Look and learn
James Delingpole
Much as I love the nostalgic idea of the original Ask the Family, the reality was rather different. The questions were way too hard and made you feel thick even when you weren’t (Robert Robinson’s smug avuncularity served mainly to rub salt into this wound), and the families were really freaky, the parents never having had sex since their children were conceived, and the kids being the weirdy, mushroomcropped kind who aren’t allowed to watch TV, only practise the cello and solve abstruse mathematical problems.
Perhaps this is why I didn’t hate Dick and Dom’s Ask the Family (BBC2, weekdays) nearly as much as I hoped I would. To fill you in: Dick and Dom are the new Ant and Dec, only more lavatorial and more irritating, and the BBC has got them to update the quiz for the brain-dead Noughties generation. Children who get questions wrong have to put on an ass’s head (cue jokes along the lines of: ‘Whoa! He keeps his brains in his ass.’) There’s a sinister scorekeeper-cum-DJ in a blond fright wig (modelled, perhaps, on the bowtied precocious boy James Harries, who later became a transsexual) who comes on to scare the kids. About the only connection with the original is that they’ve kept the round where you’re shown an object in close-up and you have to guess what it is. (Except it was a pizza cutter, which I don’t think existed in Robinson’s day.) A third of its audience deserted in the first week.
And yet, and yet, I find the programme strangely heartening. The ass’s head is good: stupidity in children should indeed be a punishable offence. So, too, is its tacit admission that family bonds are important and that the acquisition of knowledge is a desirable thing. I could have wished, perhaps, that these values had been celebrated in a slightly more dignified context. But hey, after seven years of Labour misrule, we should be grateful for whatever sops we get.
What I fear we’re going to end up with, though, is a society more divided than at any time since the 17th century. On the one hand, there’ll be a tiny elite who can understand Latin tags, know the date of Crécy and what a novel by Luke Rhinehart has in common with Caesar’s crossing the Rubicon. On the other, there’ll be the lumpen majority who won’t know anything at all because, hey, educationalists have decreed that knowledge is irrelevant so long as you can develop the technique of accessing it on the internet. The faultline exists already: it’s called University Challenge. All the people I know with brains watch it. Indeed, I sometimes think that those who don’t ought to be denied their voting rights. This would, inter alia, render many of my lawyer friends ineligible, which I am sure, as one of them is fond of saying, must be right.

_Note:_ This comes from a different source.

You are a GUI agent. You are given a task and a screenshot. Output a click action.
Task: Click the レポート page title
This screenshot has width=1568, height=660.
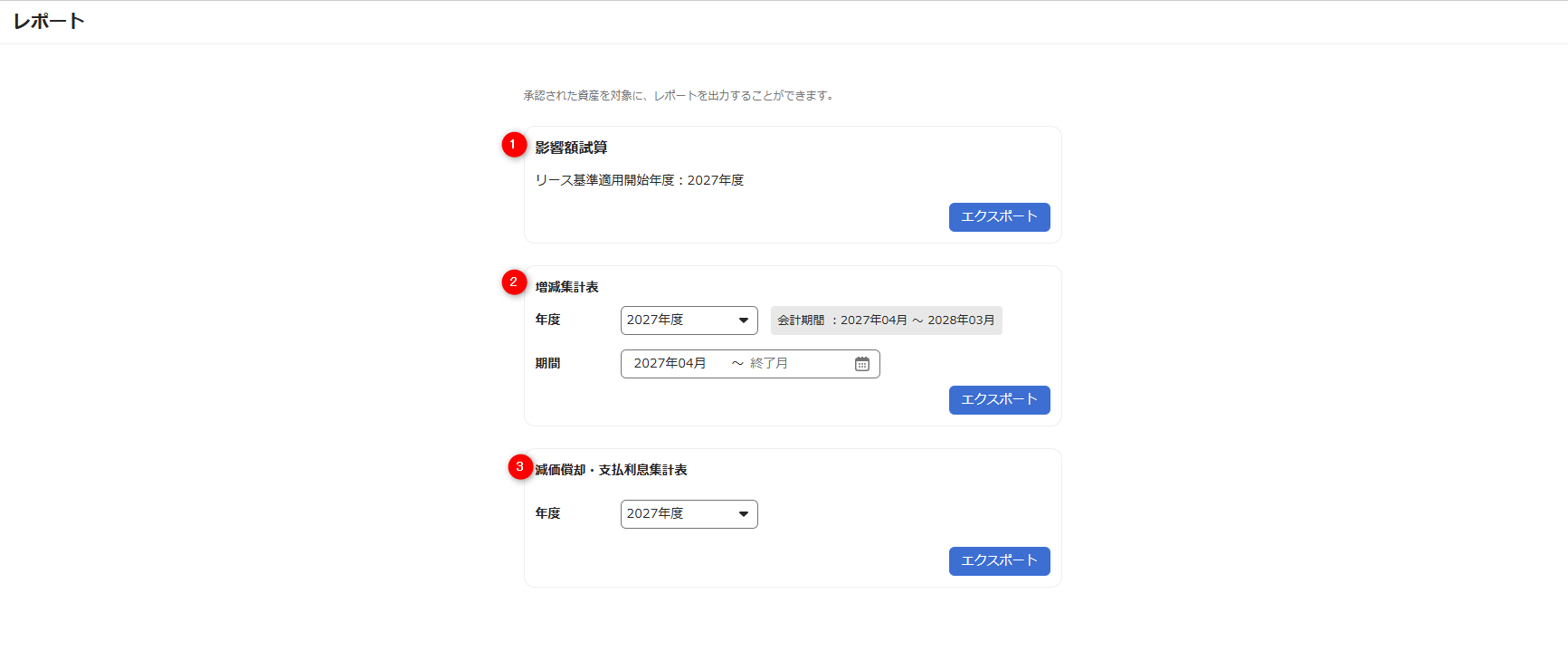coord(49,22)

John Tusa, formerly the head of the World Service, had a go recently at the ‘populist presenters’ leading the BBC’s ‘flight from intelligence’ — among them Dan Cruikshank, whose recent Around the World in 80 Treasures he not inaccurately described as ‘a round-the-world cruise masquerading as archaeology’. For the first few minutes of his lengthy architectural documentary Building Britain (Channel 4, Saturday), I feared that English Heritage’s personable, puckish, blue-shirt-wearing, pretty-boy chief executive Simon Thurley had also fallen victim to this tendency. It was not enough for him to be clever and informative. Everything he showed us had to be translated into a superlative — not even Dunkirk could escape without being described as one of ‘the most important operations of the second world war’ — as if the programme was gripped with the constant terror that, if for a second it showed us anything that wasn’t the highest, oldest, grandest or most magnificent thing in the world, we’d all switch over.
Given the programme’s unfortunate timing (7 p.m. on a Saturday night: do we really crave learned heritage at such an hour?) and length (a whopping two hours, which would surely have been better divided over two evenings), this may have been a possibility. But I do think the whole thing got infinitely better as Thurley relaxed into his handsomely illustrated and elegantly argued thesis as to why our architecture is so distinctive from that on the continent.
Our constant fear of invasion has given us a penchant for sturdy fortresses; our desire to own a little piece of land means we prefer owning to renting, and living vertically in terraced housing rather than horizontally in flats as they do in Europe; our love of liberty and our sense of individualism has meant that on the one hand we have no Versailles (we love our royalty, but we want them to live like commoners) and on the other we have such magnificent country houses; our respect for tradition and hatred of abstract ideas being imposed on us from above means that we have always very sensibly rejected such horrid foreign ideas as modernism and brutalism.
With hindsight this is all blindingly obvious, but to how many of those watching had any of this occurred before? It’s a tough trick to pull off, making the familiar seem suddenly new and startling, and Thurley’s inspired programme managed it with rare brilliance. He’s my age, he’s better-looking than me, he’s got a grander house and I hate him.